CMS Proposes Overhaul of ACO Program
The Centers for Medicare and Medicare Services (CMS) are planning significant changes to a value-based payment model known as Accountable Care Organizations (ACOs) in a sweeping rule proposed last week. The rule would give new ACOs just two years before they must start sharing savings and losses with the agency. The proposal has drawn criticism from hospital groups and ACO stakeholders, who say the plan will cause many ACOs to leave the program. Comments on the proposed rule are due by October 16, 2018.

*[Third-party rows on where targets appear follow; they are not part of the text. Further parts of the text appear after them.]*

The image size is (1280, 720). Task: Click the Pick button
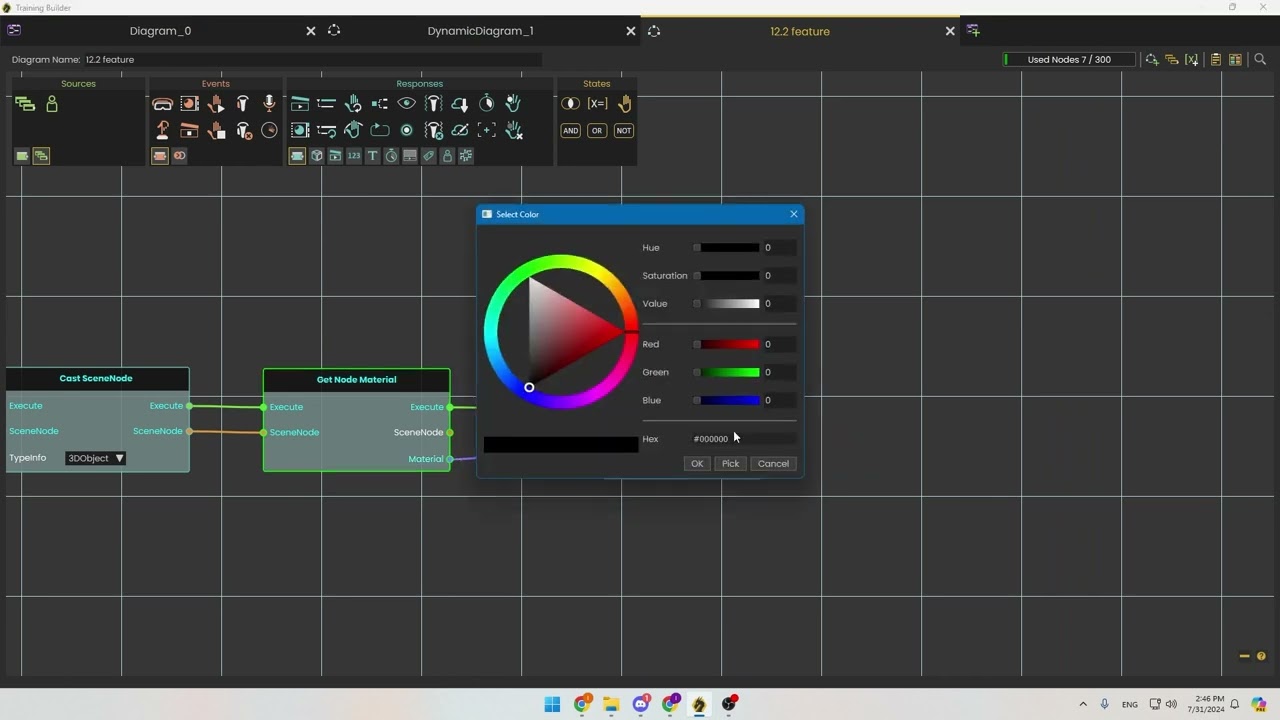730,464
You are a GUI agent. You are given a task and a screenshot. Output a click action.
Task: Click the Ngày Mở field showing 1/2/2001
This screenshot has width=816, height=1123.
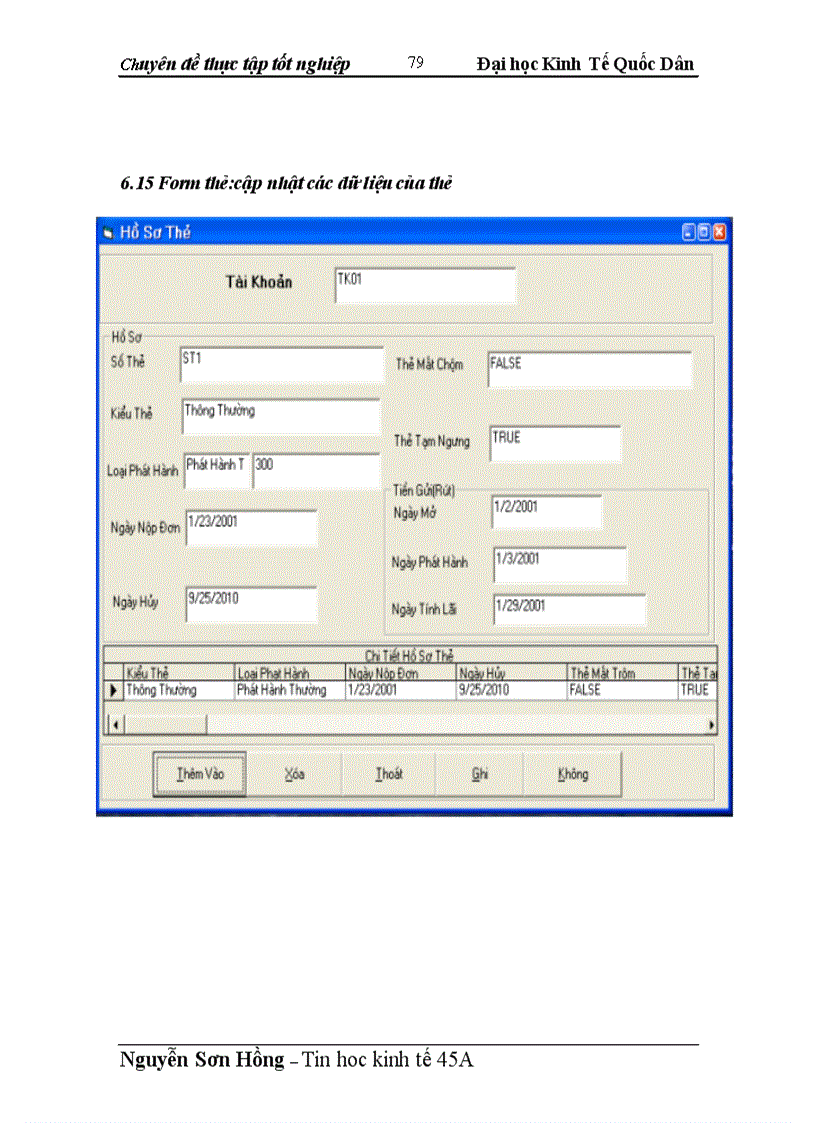click(545, 512)
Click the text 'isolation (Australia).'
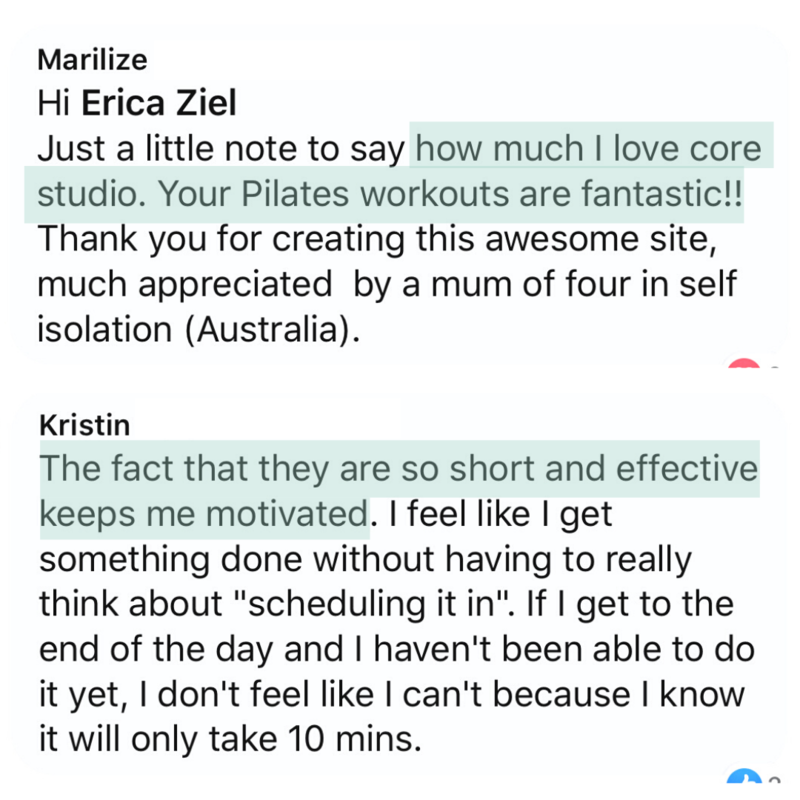This screenshot has height=800, width=800. coord(199,329)
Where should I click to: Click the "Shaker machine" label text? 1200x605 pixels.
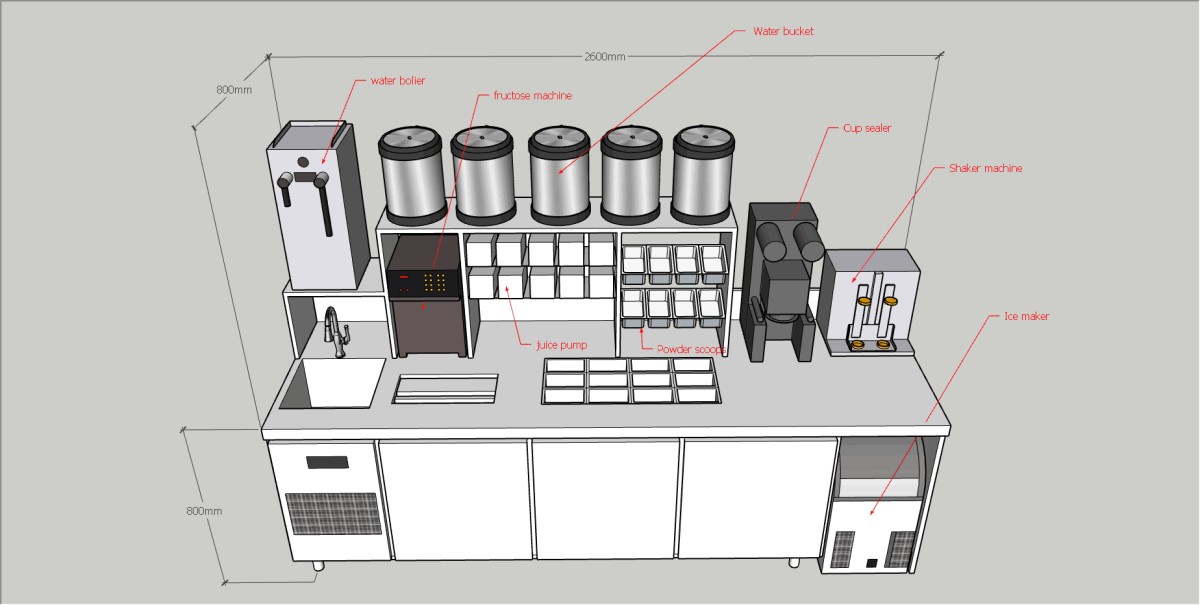click(x=985, y=168)
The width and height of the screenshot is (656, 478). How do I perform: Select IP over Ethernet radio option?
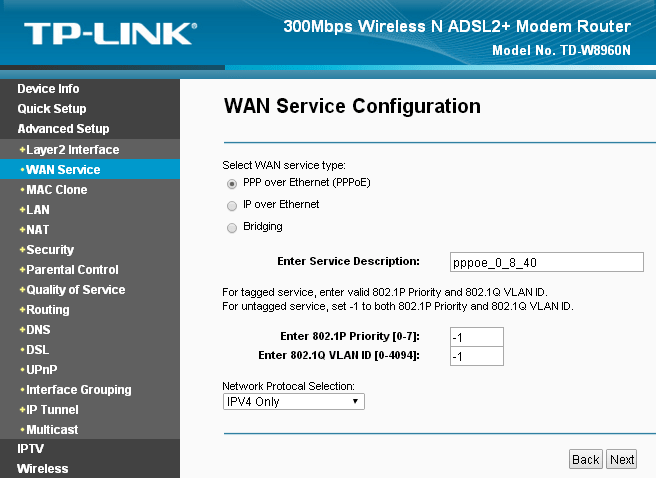(232, 206)
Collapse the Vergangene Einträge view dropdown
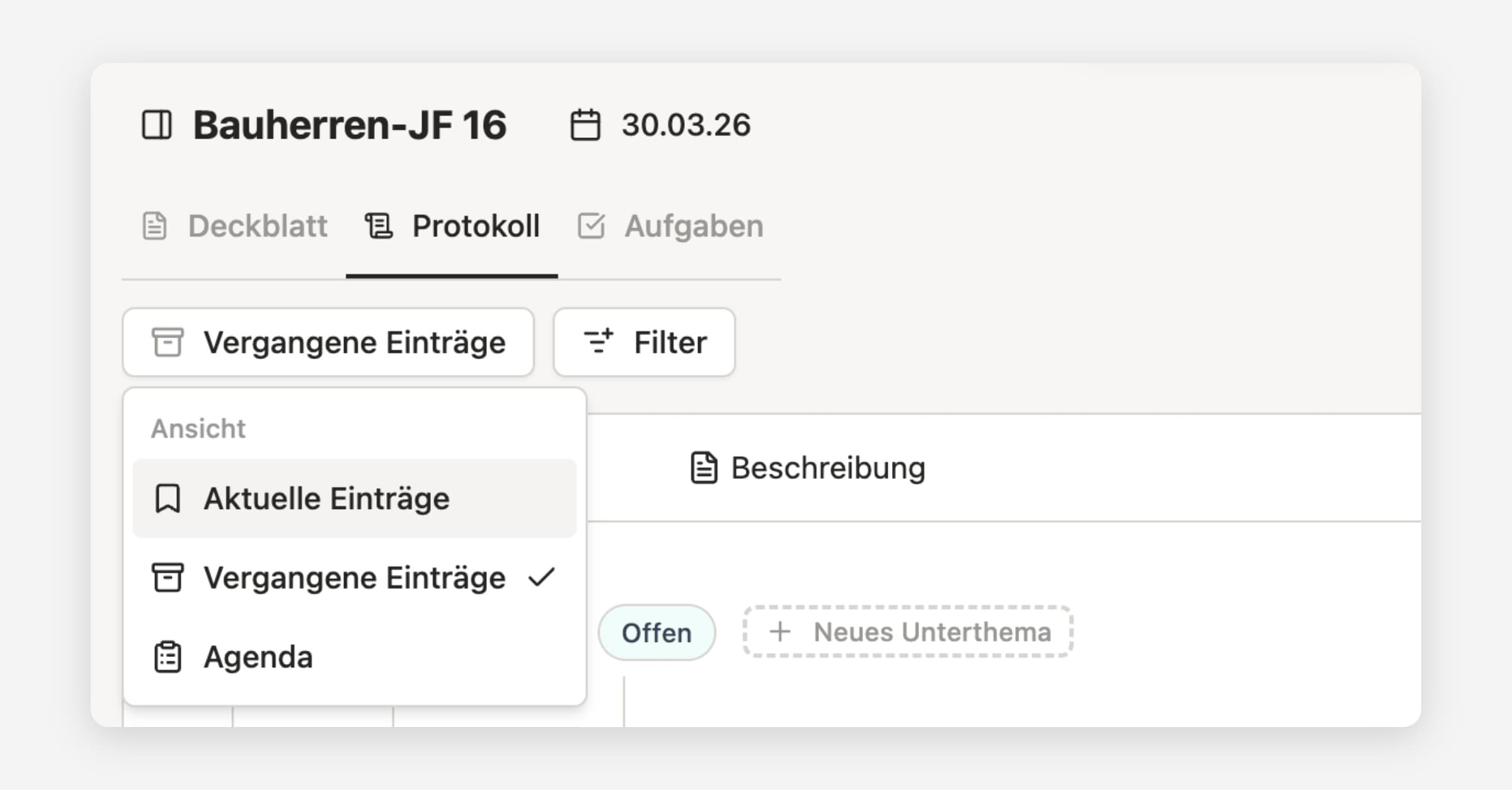Image resolution: width=1512 pixels, height=790 pixels. point(328,343)
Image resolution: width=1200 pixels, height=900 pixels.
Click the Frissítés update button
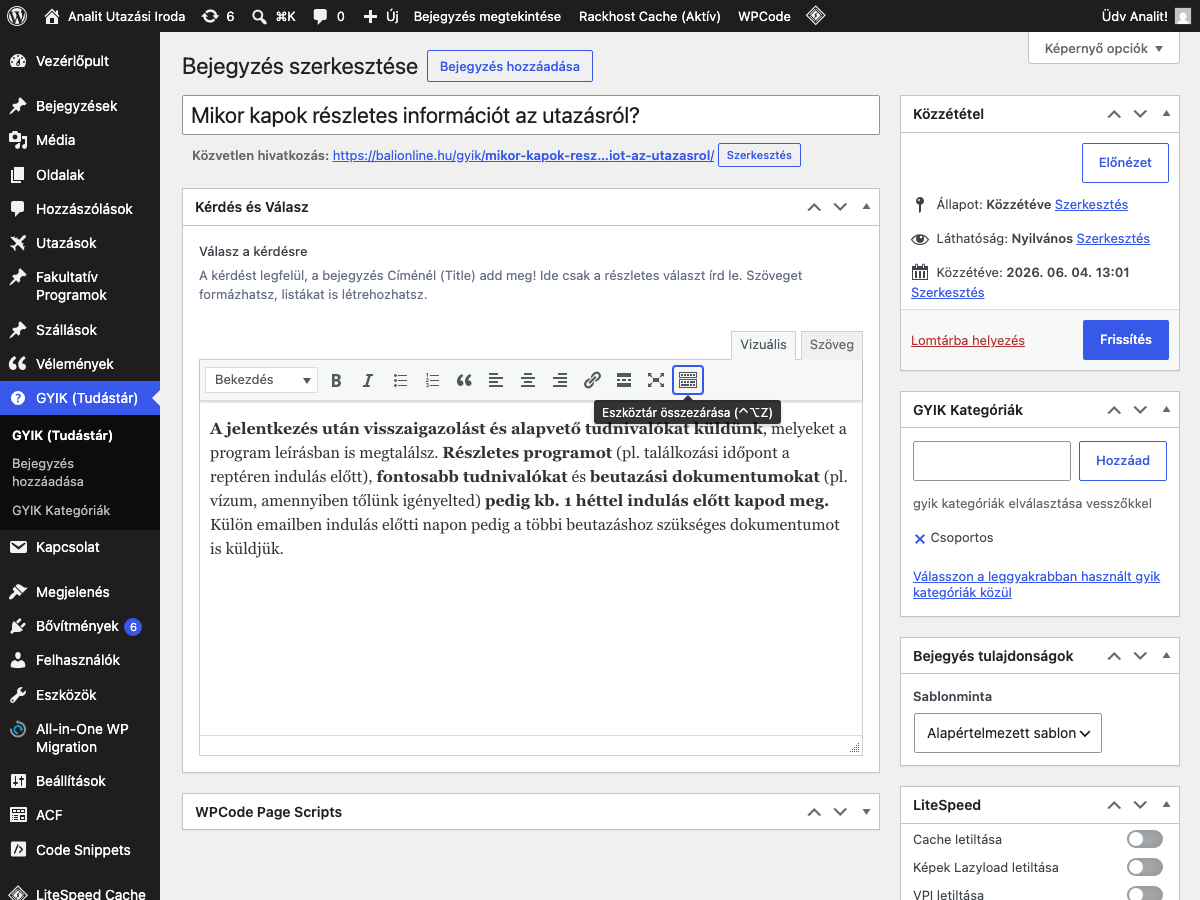coord(1126,339)
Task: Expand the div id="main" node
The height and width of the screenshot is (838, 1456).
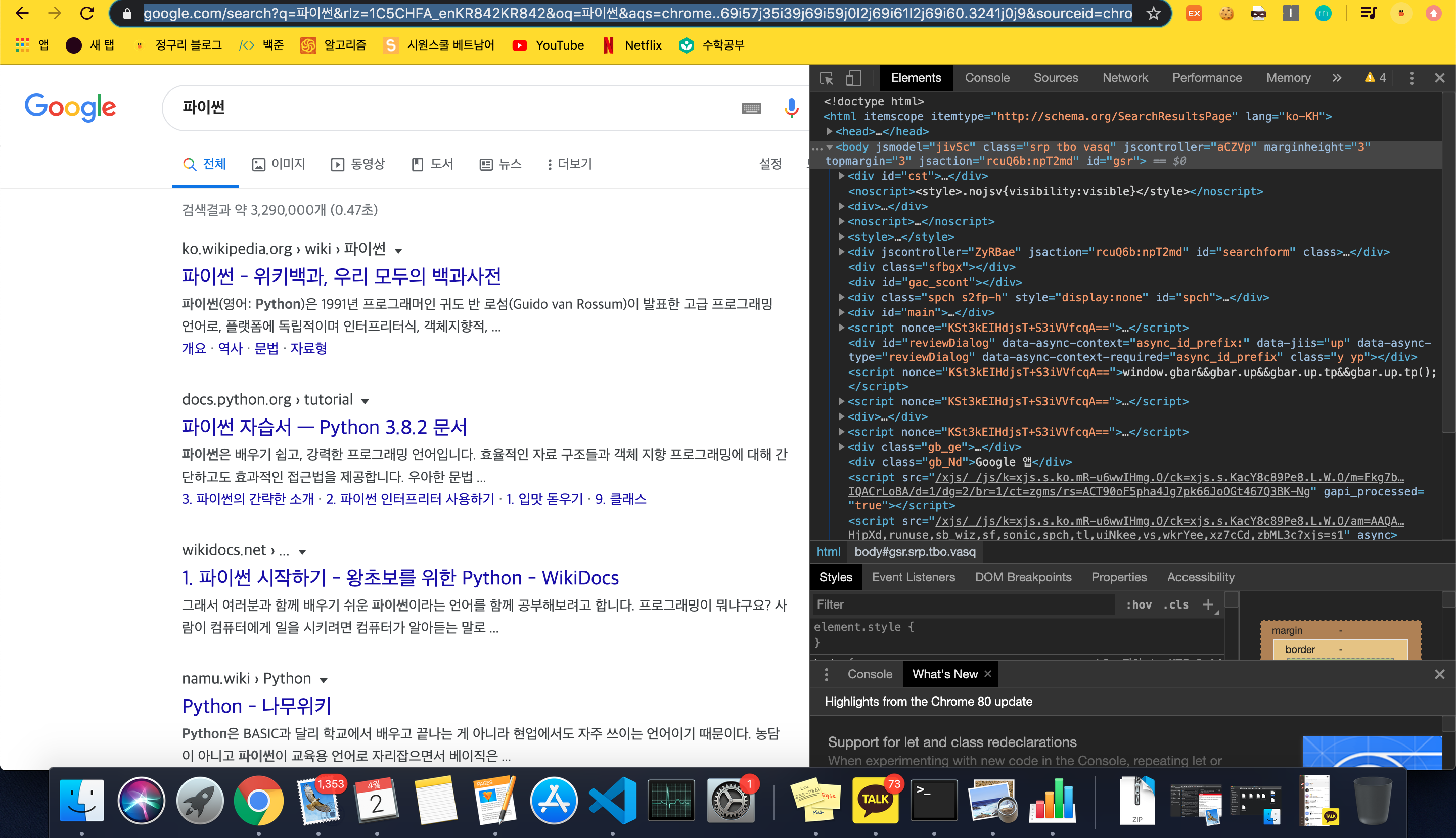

Accountable Care Organizations (ACOs) are groups of health care providers who come together to provide patients a full range of health care services, including mental health and substance use disorder services. Existing ACOs have approached behavioral health services in various ways including contracting with specialty mental health and addiction treatment providers.
Initially, under the Medicare Shared Savings Program (MSSP) program, there were two options offered to entice providers into joining ACOs: one model allowed them to share in whatever savings they accrued for Medicare; the other gave ACOs a bigger share of those savings, but only on the condition that they also accept financial penalties if they missed their savings targets. CMS is saying that from now on, if you want to be in an ACO, you can only stay in the reward-only model for two years before accepting some financial risk.
CMS acknowledged this will lead to a decline in ACO participation but believes the remaining ACOs will drive the biggest savings. CMS estimates that the overhaul will lead to 109 fewer ACOs in the program at the end of 10 years. According to CMS Commissioner Seema Verma, “We’d rather work with a [smaller] group of providers that are serious about delivering value, serious about delivering better quality care at a lower cost.”